# Travelling to San Diego- Bike Tourism help?



## 13thcyclist (Jan 23, 2011)

Hey, so my mom has the opportunity to go to San Diego for business next Sunday (7/24) for a week (till 7/29) and wants to take me along. We live in Hawaii, so airfare is ridiculous for us right now first of all. It seems to be pretty much around the $800-$900 range round trip and she wants me to find something around $500 or else I just stay home. Can anyone recommend places to search for such prices?

Also, I want to take my own bike with me since based on the prices for bike rentals here, that can get expensive for a weeks stay, and I would simply feel more comfortable in a new place on my own bike . Should I get the bike shop(s) here to ship it out for me? Or should I get a bike case and take it with me myself? As far as cases, I think I'd prefer a soft case while padding my bike heavily over using a hard case due to weight limits. Anyone else think this is a good route?

And when I do arrive in SD, any ideas on whether I should reassemble it or get a shop there to do it? I've got one week to learn some wrenching, but I already know some of the basic stuff right now. I'll probably at least get a safety check once the bike is up after trying to rebuild it myself.

Well, that's all I can think of right now. Any helpful advice, or links on bike travel/tourism to San Diego or in general is welcome. Also, any opinions on whether I should even bother with this whole bike endeavor at all in San Diego, too (never cycled outside of Hawaii before)


----------



## jspharmd (May 24, 2006)

Not sure about airfare prices.

Airlines will charge you an arm and leg to bring the bike on the flight (~$100+ each way). 

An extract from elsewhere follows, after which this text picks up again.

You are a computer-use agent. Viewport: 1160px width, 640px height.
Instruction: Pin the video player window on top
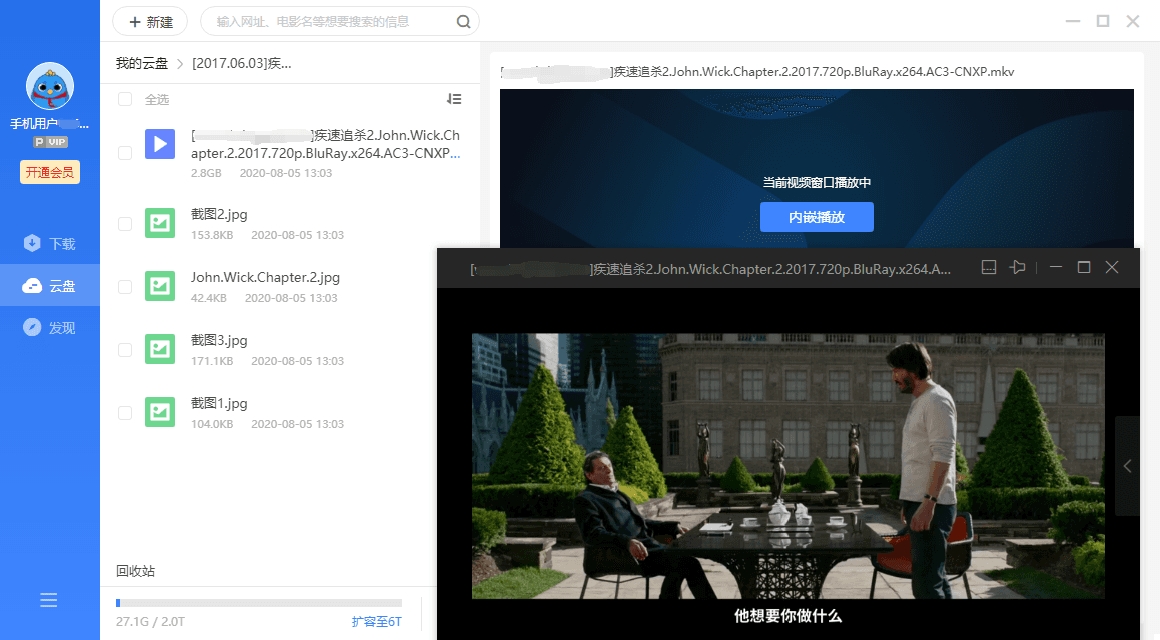(x=1018, y=268)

Shipping may also be expensive (not sure though) since it is coming from Hawaii. You would know better than most in the continental US.

You might reconsider renting a bike (less of a headache). I was going to ship my bike from Memphis, TN to San Diego for a vacation. I quickly realized it was cheaper to rent for the time I was there and I didn't have the worries about damage to my bike during shipping or reassembly.

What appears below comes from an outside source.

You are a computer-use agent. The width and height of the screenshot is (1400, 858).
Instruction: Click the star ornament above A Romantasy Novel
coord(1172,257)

Talk with Joe at Synaptic Cycles: synapticcycles.com 

He will make your rental bike fit as close as possible to your current ride (provided you have set up information). 

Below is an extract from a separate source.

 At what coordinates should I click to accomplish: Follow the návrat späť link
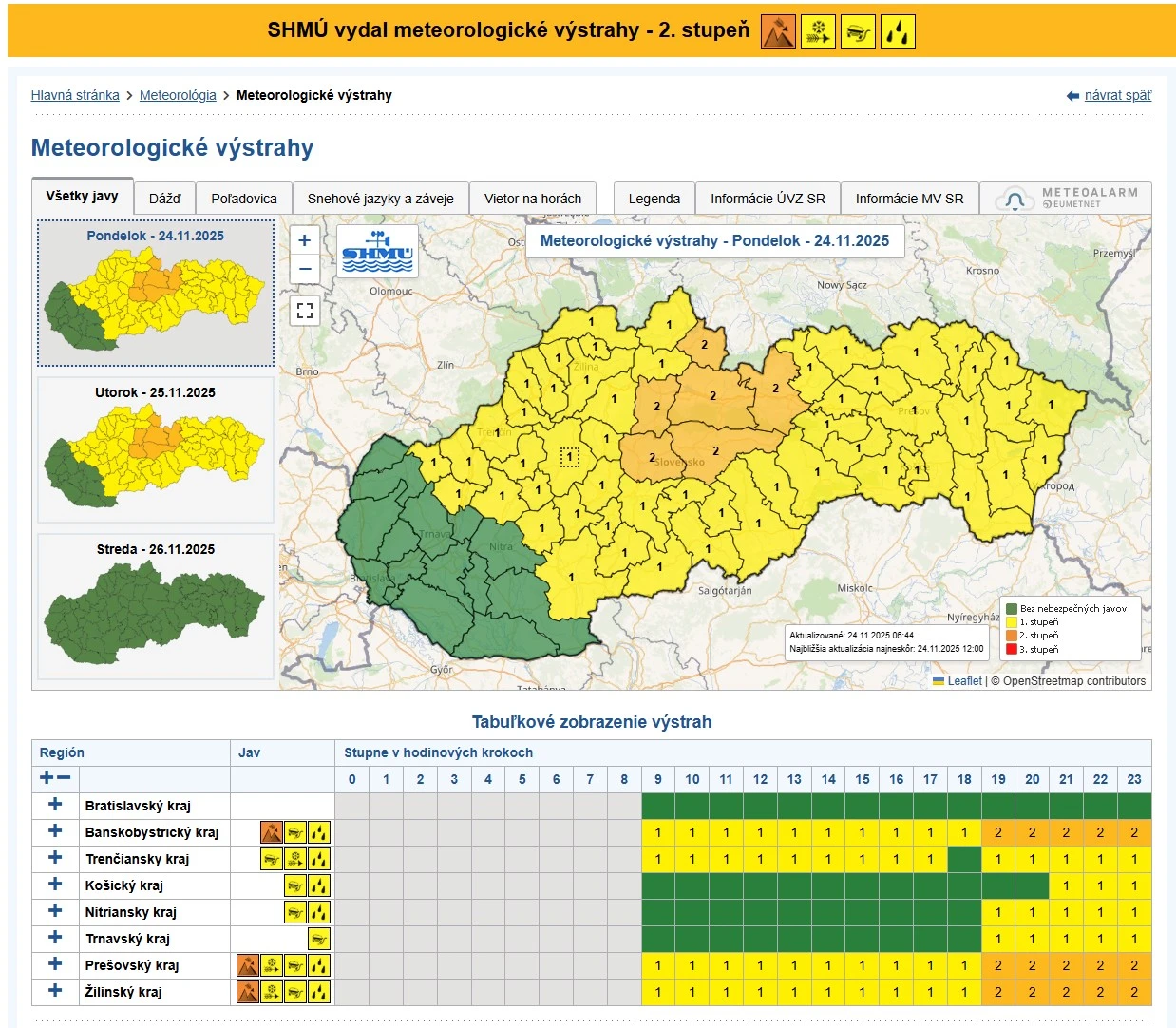(1117, 95)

Joe was fantastic when I rented and will definitely rent again when I go back!


----------



## Erion929 (Jun 10, 2010)

Renting sounds soooo much easier. By the time you pay for excess baggage, in BOTH directions, and any shop wrenching/checking fees, there probably isn't that big of a difference. Plus , maybe you end up renting different bikes for fun.

If you rent for multiple days, you may be able to get a cheaper rate.....ask shops for it. The internet should make it easy to find some shops and prices....


**


----------



## 13thcyclist (Jan 23, 2011)

Yeah, I'm thinking of just giving up on shipping my bike over. Rentals for a week are a lot cheaper; some of the shops go as low as $100 for a week's worth of rent! However, I am concerned about some of these shops taking a 'security deposit' for like $500-$1000, which I assume is the cost of the entire bike. This deposit will be refunded when I return the bike, right?


----------



## Erion929 (Jun 10, 2010)

The big deposit would be more for RETURNING the bike and not stealing it....secondary would be for any damages to the bike; Yeah, you'll get it back if returned intact.


**


----------